Fakat, zaman gelecek
Sultan Hamid, özellikle İngilizler’in katkılarıyla hayatın başağrılarının
kurbanı olacak, Aubrey ise Selanikli Atatürk sayesinde yaşam şarabının keyfini
çıkaracaktı.
*
Bulut sözlerini şöyle
sürdürüyor:
“İstanbul’u
ve elçilikteki arkadaşlarını sevmişti Aubrey. Çok fasih Fransızca konuşabilen
kâtip Percy Loraine vardı mesela içlerinde. İleride İngiltere’nin
Türkiye Büyükelçisi, Mustafa Kemal’in poker arkadaşı ve onu ölüm döşeğinde son
görenlerden biri olacaktı. Hatta Mustafa Kemal ölmeden evvel ona Türkiye
Cumhuriyeti cumhurreisliğini (cumhurbaşkanlığını)

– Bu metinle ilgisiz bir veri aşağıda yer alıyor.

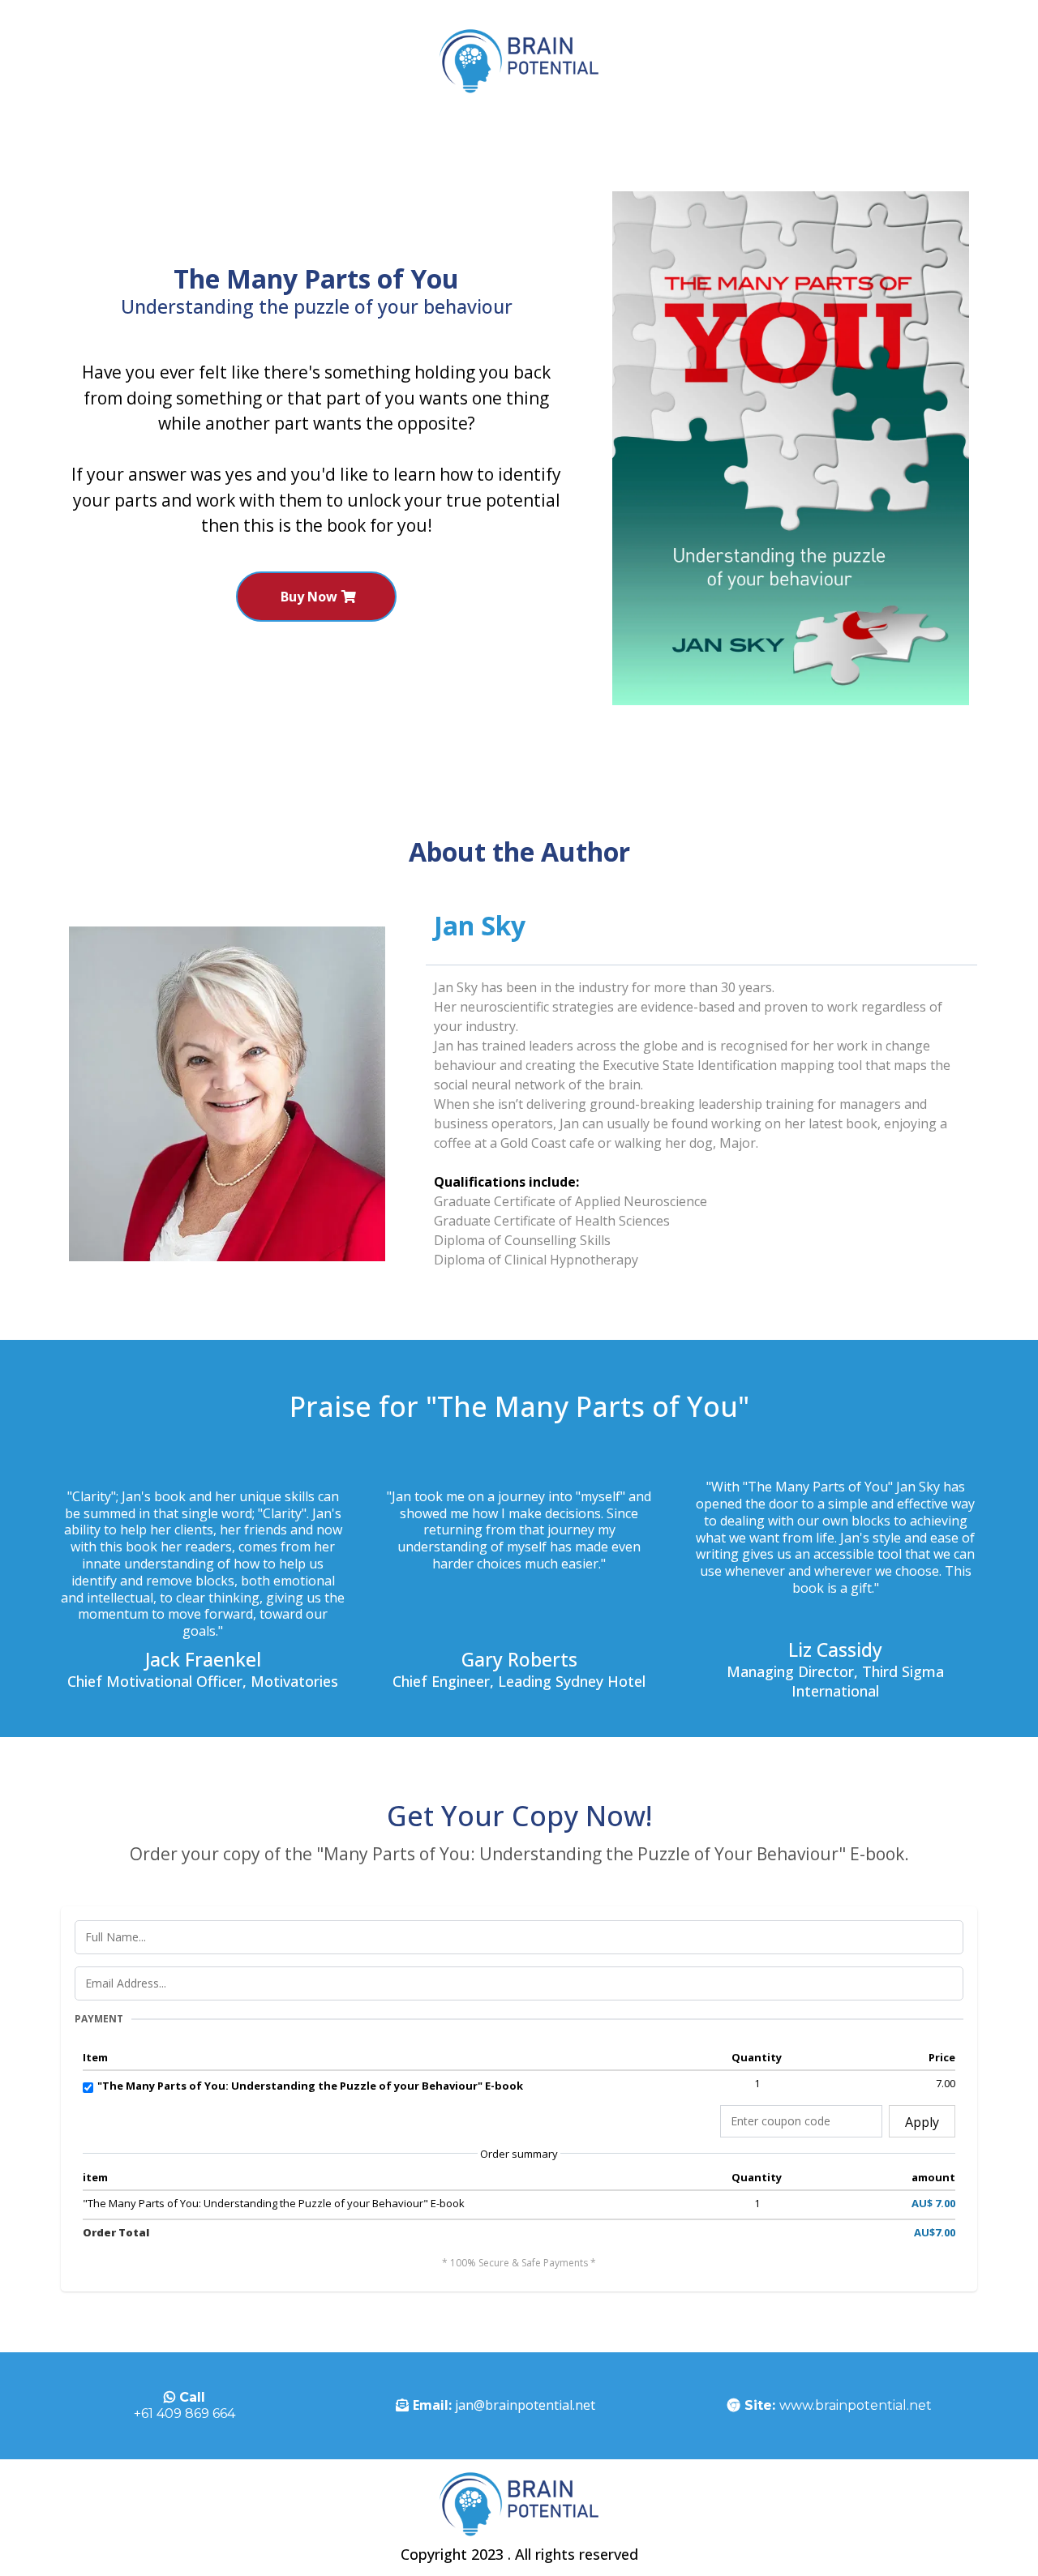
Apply (922, 2122)
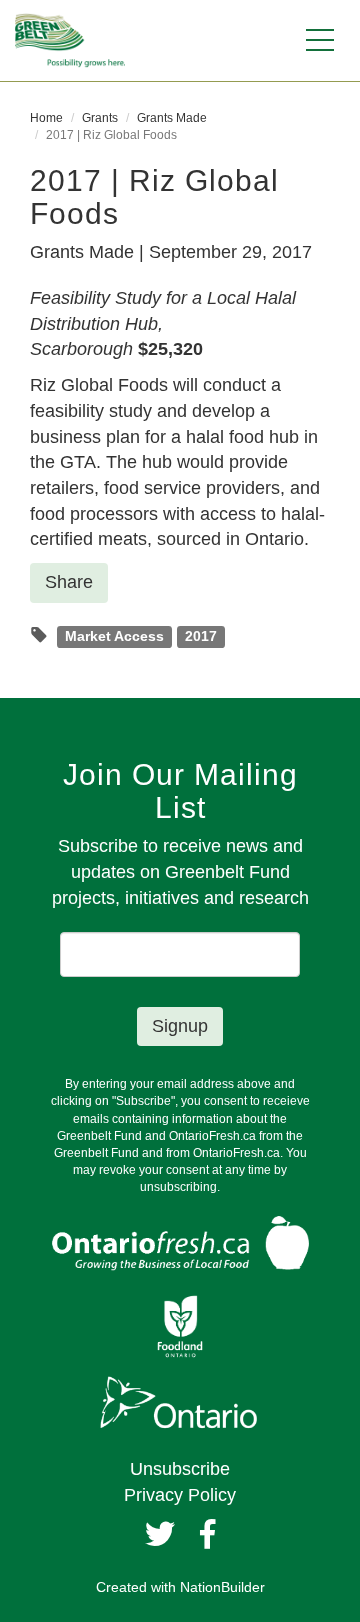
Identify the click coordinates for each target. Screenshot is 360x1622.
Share (69, 582)
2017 (201, 636)
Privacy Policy (180, 1495)
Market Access (114, 636)
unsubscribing (178, 1187)
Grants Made (172, 118)
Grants (100, 118)
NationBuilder (222, 1587)
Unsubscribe (180, 1469)
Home (46, 118)
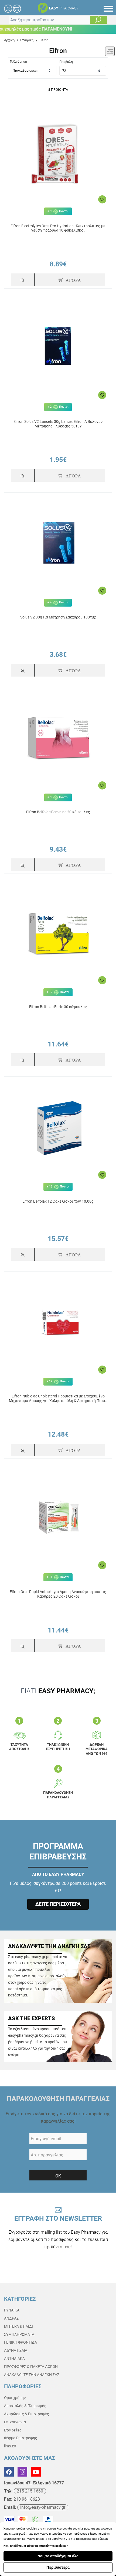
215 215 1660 (30, 2491)
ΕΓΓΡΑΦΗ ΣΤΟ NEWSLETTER (58, 2231)
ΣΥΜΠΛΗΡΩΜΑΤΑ (19, 2334)
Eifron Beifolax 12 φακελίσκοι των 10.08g (58, 1201)
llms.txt (10, 2446)
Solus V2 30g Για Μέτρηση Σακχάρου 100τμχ (58, 617)
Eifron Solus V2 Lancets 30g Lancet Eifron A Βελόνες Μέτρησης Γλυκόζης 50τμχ (58, 423)
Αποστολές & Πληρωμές (25, 2406)
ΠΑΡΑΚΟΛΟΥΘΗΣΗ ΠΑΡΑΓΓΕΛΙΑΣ (58, 2099)
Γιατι (58, 1691)
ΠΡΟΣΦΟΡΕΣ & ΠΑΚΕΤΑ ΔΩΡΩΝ (31, 2366)
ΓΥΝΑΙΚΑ (11, 2310)
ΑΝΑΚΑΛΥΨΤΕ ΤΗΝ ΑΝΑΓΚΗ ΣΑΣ (31, 2375)
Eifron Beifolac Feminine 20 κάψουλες (58, 812)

teklif edecekti.” (s. 121)
Burası önemli..
Çünkü, çoğu Türk
vatandaşı için akla havsalaya sığmayacak birşey söyleniyor.
Yedi düvele karşı
vatanı savunup Türkiye’ye istiklalini kazandırmış olduğu söylenen Selanikli
zampara böyle bir “çılgın Türk”lük yapmış olabilir mi?
Bulut ayrıntıya
girmiyor.. Biz girelim..
Öncelikle şunu
söyleyelim: Bir zamanların katibi, sonrasının büyükelçisi Percy Loraine,
gerçekten de Selanikli Atatürk’ün yakın dostuydu.
Vefasını dostu
Selanikli ölünce de gösterdi.
Esra S. Değerli, Atatürkçü bir dergide yayınlanan bir
makalesinde şunu diyor:
“Sir Percy Loraine’nin
bir İngiliz yurttaşı ve diplomatı olarak, Atatürk’ü anlama, anlatma ve onun
hakkındaki asılsız iddiaları çürütmek için gösterdiği çaba
övgüye değerdir.”
(Esra Sarıkoyuncu
Değerli, “Bir İngiliz Diplomatın
Gözüyle Mustafa Kemal Atatürk”, Atatürk
Araştırma Merkezi Dergisi, Cilt XXIII - Sayı 67-68-69, Kasım
2007, s. 187-218.)
Bu
ifade, Değerli’nin makalesinin en son cümlesi ve de paragrafı durumunda.
Buradan
anlıyoruz ki, Sir Loraine, Atatürk hakkında asılsız iddiada bulunabilecek biri
değil.
Tam
aksine, onun hakkındaki asılsız iddiaları çürütmek için övgüye değer
bir çaba sarfetmiş.
*
Yıllar
önce, Millî Gazete yazarı Mehmed
Şevket Eygi şunları yazmıştı:
“M. Kemal Paşa, 1938’de ölüm döşeğinde iken, Ankara’dan
İngiltere büyükelçisi Sir Percy
Loraine’i çağırtmış, geldiğinde odadakileri dışarıya çıkartmış,
elçiden bir şey istemişti. İstediği neydi? Elçi bunu hatıralarında
yazıyor. Yakın tarihimizin bu sırrını bilenler el kaldırsın."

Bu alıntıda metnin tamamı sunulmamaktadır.